According to the fourth aspect of the present invention, as shown in FIGS. 1 a and 3 a, the major axis of the cut surface shape of the coiled springs 7 and 21 is parallel to the longitudinal direction of the wire rope 3.
For this reason, the spring constant is large and the amount of deflection of the spring is small compared to a coiled spring having a circular or square cut surface. The displacement margin becomes larger with respect to the longitudinal tensile force acting on the coating layer 4, and the displacement amount of the coating layer 4 is minimized. Thereby, the damage of the coating layer 4 is prevented, rusting, corrosion, and breakage of the wire rope 3 are avoided, and the service life of the wire saws 1 and 20 is improved.

According to the present invention of claim 5, as shown in FIGS. 5 a and 5 b, the wire rope 3 is cut to an arbitrary length, and coiled springs 7 at both ends 3 a and 3 b of the cut wire rope 3, 7 or in place of the coiled springs 7 and 7, the semi-elliptical coiled springs 21 and 21 in FIG. 4 are extracted, and the sleeve 12 is provided on the outer peripheral surfaces 11 a and 11 b of the wire rope 3 corresponding to the extracted length. The both ends 3a, 3b of the wire rope 3 and the sleeve 12 are fastened together by fastening means (not shown) to form a loop shape. As a result, as in the case of a long coil spring, the semi-elliptical coil spring 21 in FIG. The difficulty of cutting with can be avoided.

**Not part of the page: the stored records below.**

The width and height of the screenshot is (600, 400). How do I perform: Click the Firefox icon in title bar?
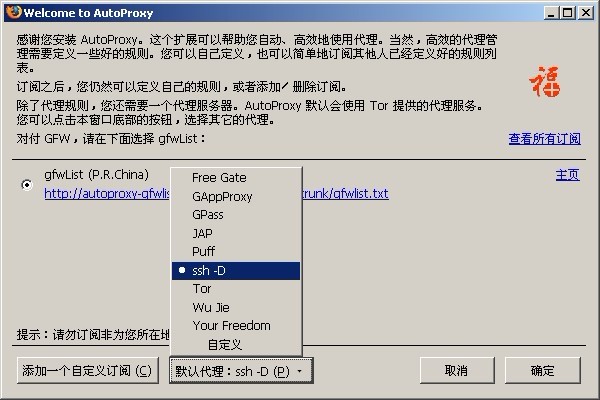coord(13,12)
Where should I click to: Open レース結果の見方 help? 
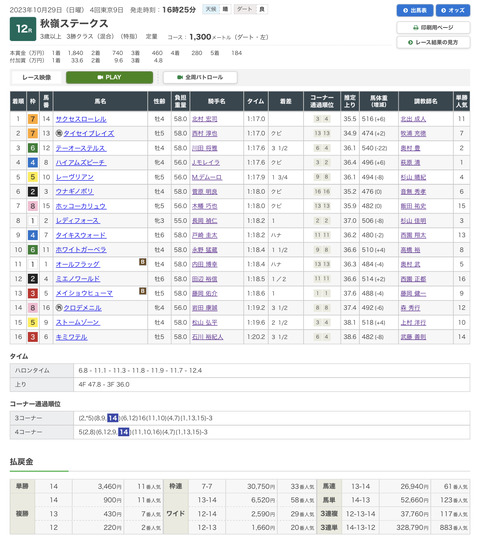pyautogui.click(x=433, y=42)
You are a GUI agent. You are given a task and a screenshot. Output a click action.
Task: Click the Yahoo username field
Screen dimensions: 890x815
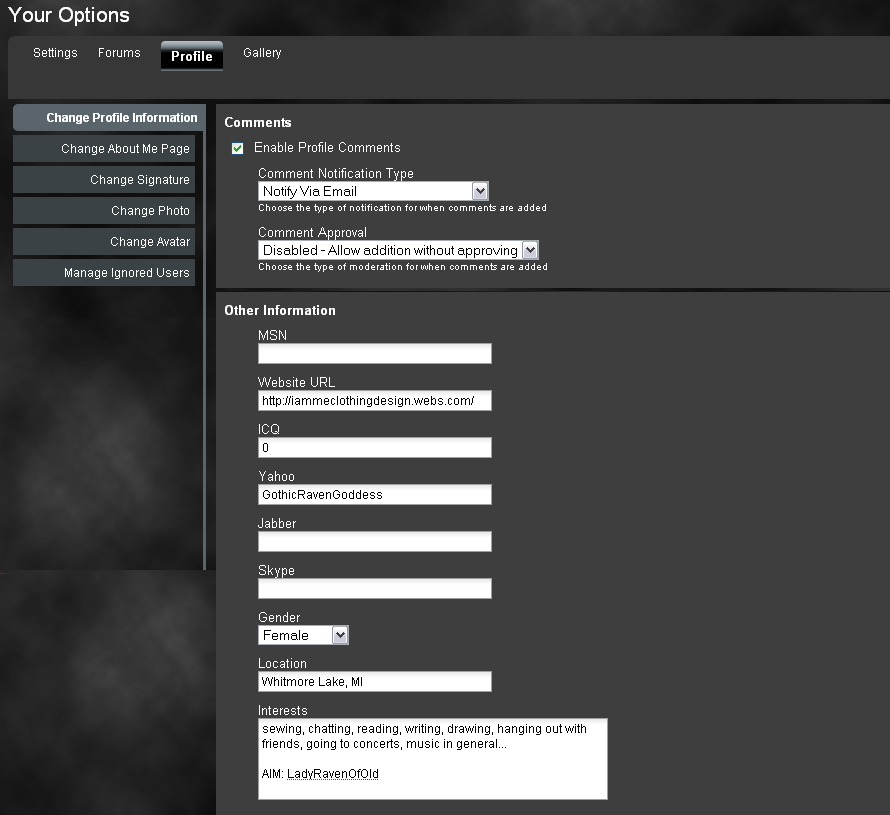click(x=374, y=494)
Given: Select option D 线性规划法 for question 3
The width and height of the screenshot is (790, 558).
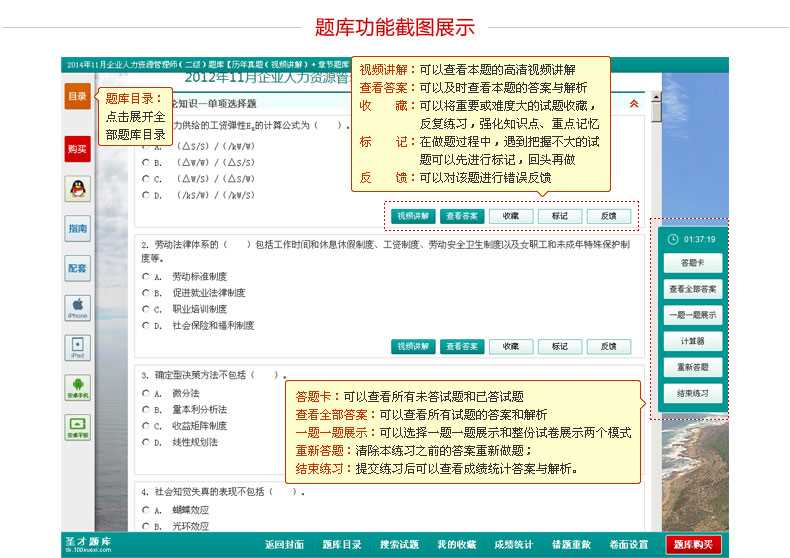Looking at the screenshot, I should pos(146,442).
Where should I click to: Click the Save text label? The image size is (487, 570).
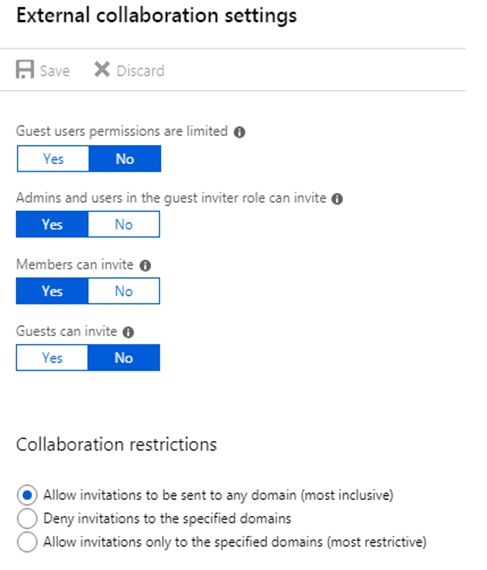[x=55, y=71]
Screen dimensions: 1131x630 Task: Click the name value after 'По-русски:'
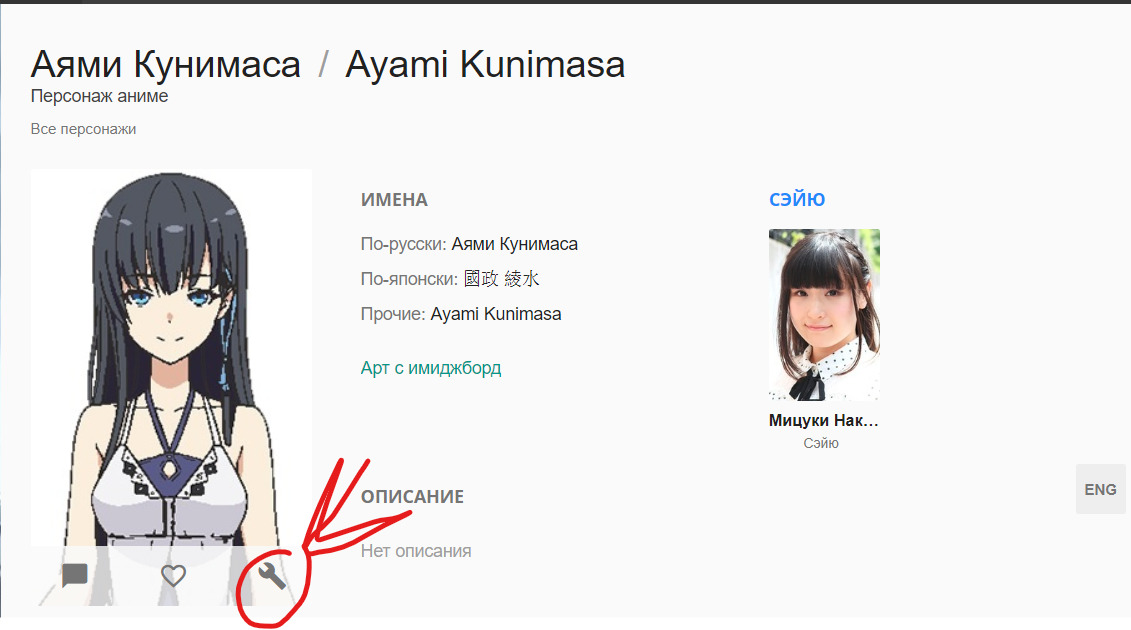(514, 244)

Moreover, the connection part of the wire rope 3 becomes strong.
For this reason, the wire saw 1 in FIG. 3a can be obtained instead of the wire saw 1 in FIG.

According to the present invention of claim 6, as shown in FIG. 6 a, the wire rope 3 is cut to an arbitrary length, and the coiled springs 7, 7 or coils are formed from both ends 3 a, 3 b of the cut wire rope 3. 4 are compressed in the longitudinal direction of the wire rope 3 to expose the wire ropes 3 at both ends 3a and 3b, as shown in FIG. 6b. Thus, both ends 3a and 3b of the exposed wire rope 3 are knitted and connected to each other to form a loop shape, and as shown in FIG. 6c, coil springs 7 and 7 or coil springs 7 7, the compression of the semi-elliptical coiled springs 21, 21 in FIG. 4 is released, and the coiled springs 7, 7 or the coiled springs 7, 7 are released. Instead, the coiled springs 21, 21 of semi-elliptical in FIG. 4 is moved to the knitting section 30. Accordingly, the braided portion 30 of the wire rope 3 is strong, and the coiled spring 7 or the semi-elliptical coiled spring 21 in FIG. 4 is wound instead of the coiled spring 7 over the entire length of the wire rope 3. Instead of the wire saw 1 or the wire saw 1, the followability to bending and twisting of the wire saw 20 in FIG.
For this reason, the wire saw 20 in FIG. 3 can be obtained instead of the wire saw 1 in FIG.

Hereinafter, the present invention will be described with reference to the drawings based on the embodiments.
In one embodiment of the wire saw of the present invention, as shown in FIGS. 1 a and 1 b, the wire saw 1 is composed of a wire rope 3 formed by twisting wire strands 2, and a total length of the wire rope 3. A covering layer 4 made of synthetic resin or rubber and a wire rope 3 are continuously connected and wound every predetermined length, and a cutting tool 6 made of hard abrasive grains 5 is fixed to the outer peripheral surface 8. The cutting blade 6 is composed of a plurality of coiled springs 7 embedded in the coating layer 4 and having a cut surface of an elliptical shape.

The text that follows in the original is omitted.